Task data:

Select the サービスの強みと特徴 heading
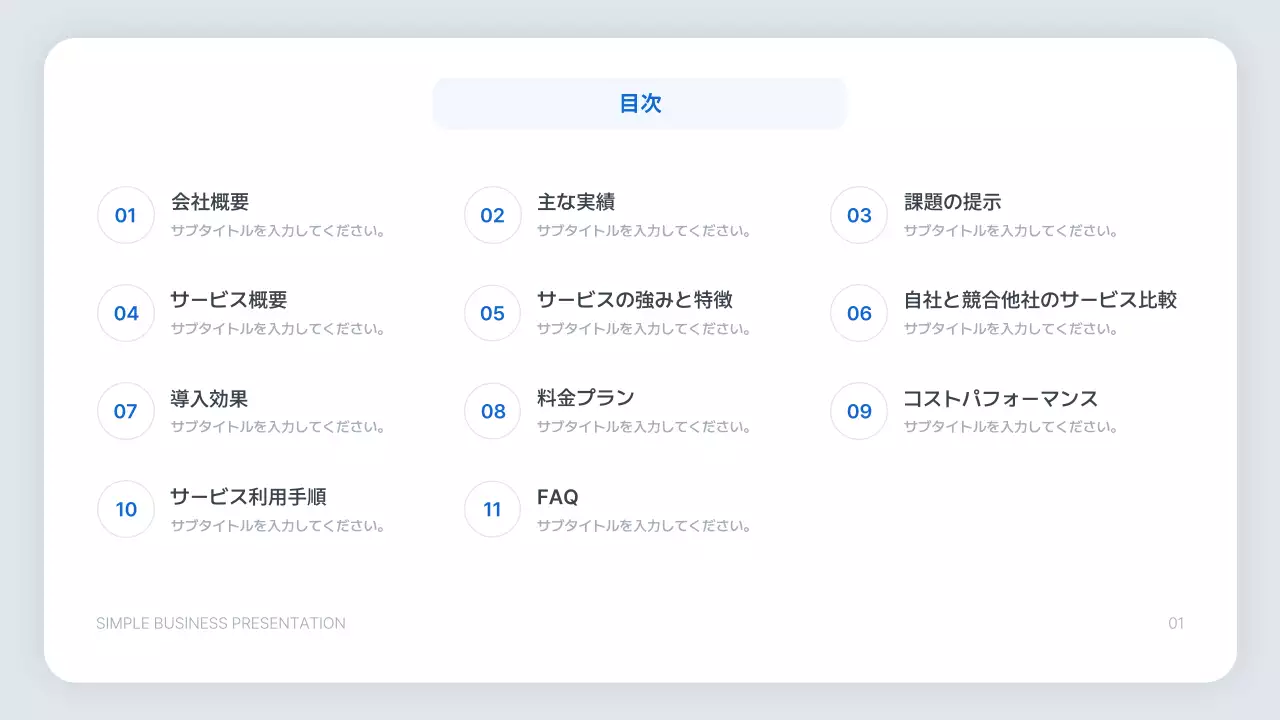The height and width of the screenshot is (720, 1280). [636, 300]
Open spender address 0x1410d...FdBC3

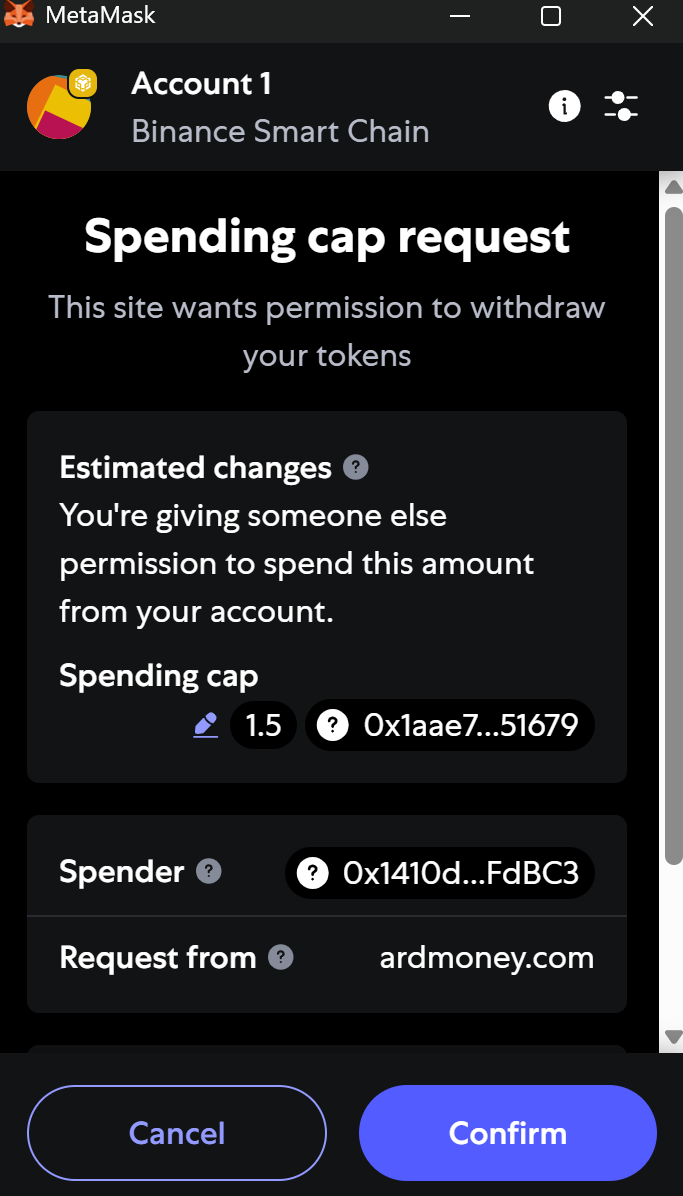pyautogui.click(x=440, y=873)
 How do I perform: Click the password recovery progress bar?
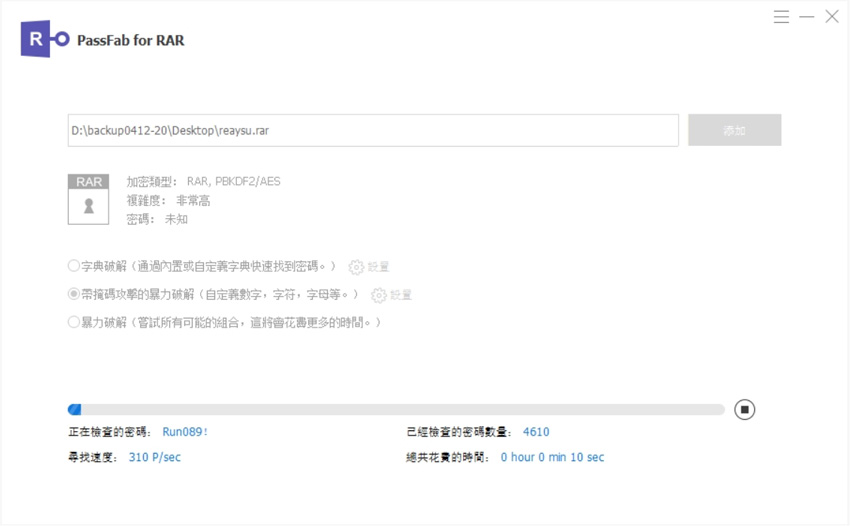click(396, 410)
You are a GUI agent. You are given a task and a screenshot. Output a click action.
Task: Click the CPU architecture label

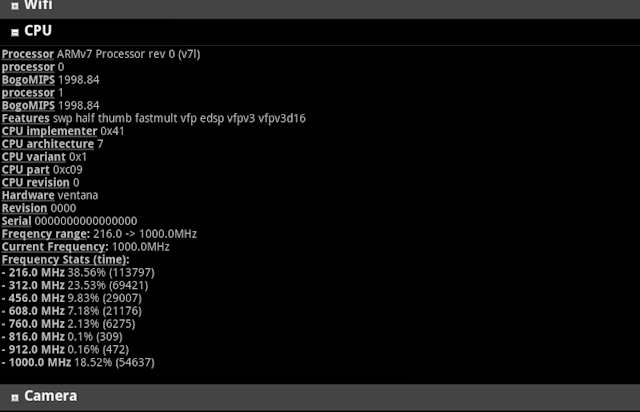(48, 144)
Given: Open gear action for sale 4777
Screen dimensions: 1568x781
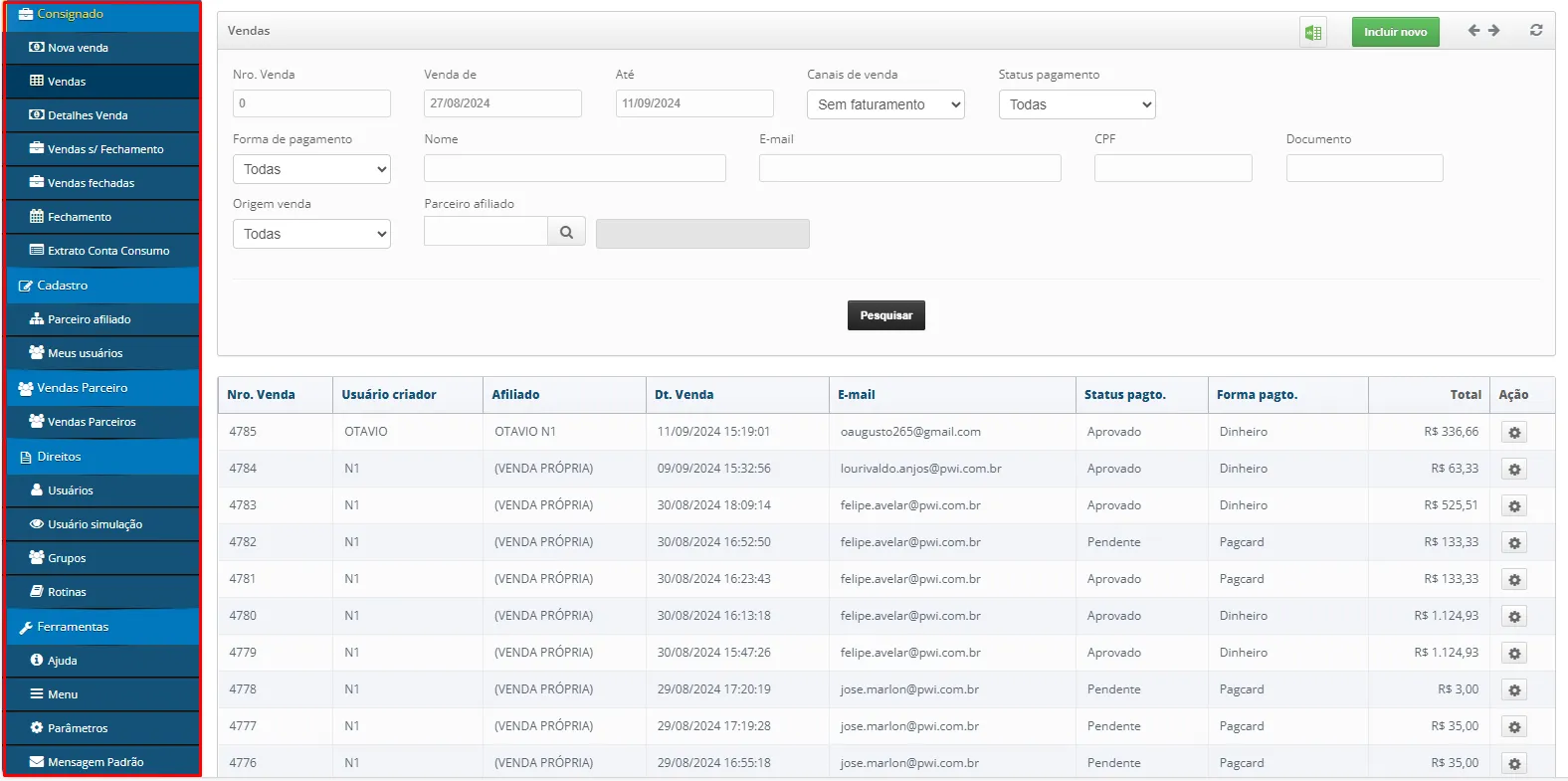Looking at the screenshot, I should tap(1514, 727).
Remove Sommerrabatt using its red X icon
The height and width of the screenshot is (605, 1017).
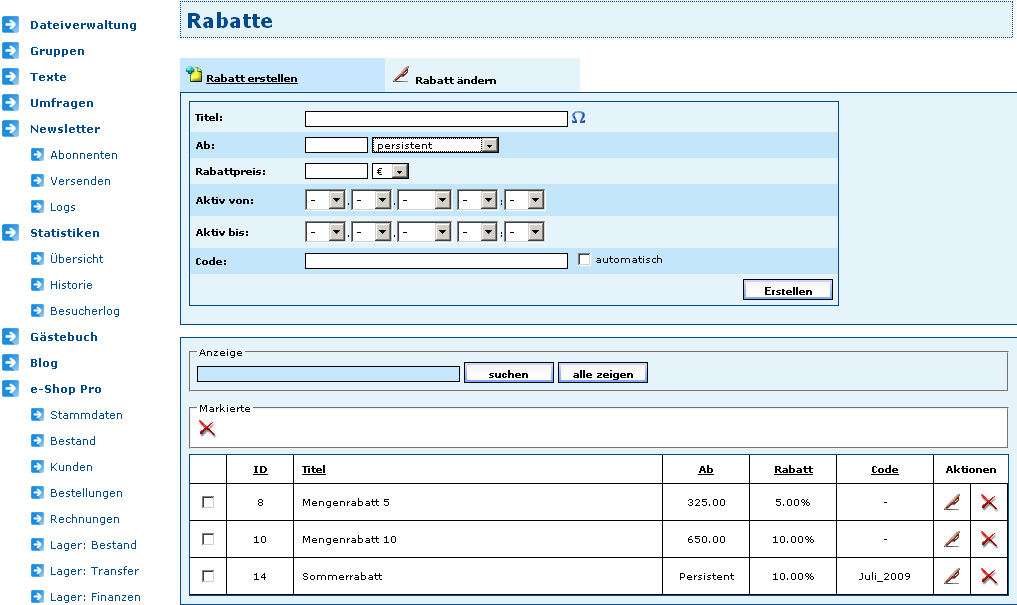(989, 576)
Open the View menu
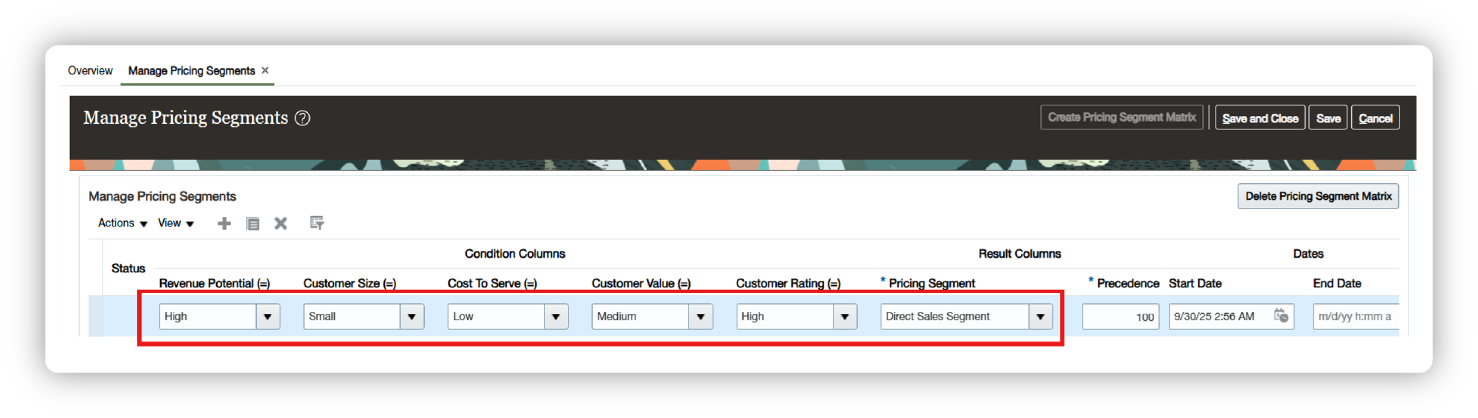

What to do: Output all of the entries once more, word for word, with the images removed.

Task solution:
Select the サービスの強みと特徴 heading
The height and width of the screenshot is (720, 1280). [636, 300]
Open spender address 0x1410d...FdBC3

pyautogui.click(x=440, y=873)
 How do I perform: Click the password recovery progress bar?
click(396, 410)
You are a GUI agent. You are given a task and a screenshot. Output a click action.
Task: Click the CPU architecture label

(48, 144)
Given: Open gear action for sale 4777
Screen dimensions: 1568x781
Looking at the screenshot, I should tap(1514, 727).
Remove Sommerrabatt using its red X icon
The height and width of the screenshot is (605, 1017).
(989, 576)
Open the View menu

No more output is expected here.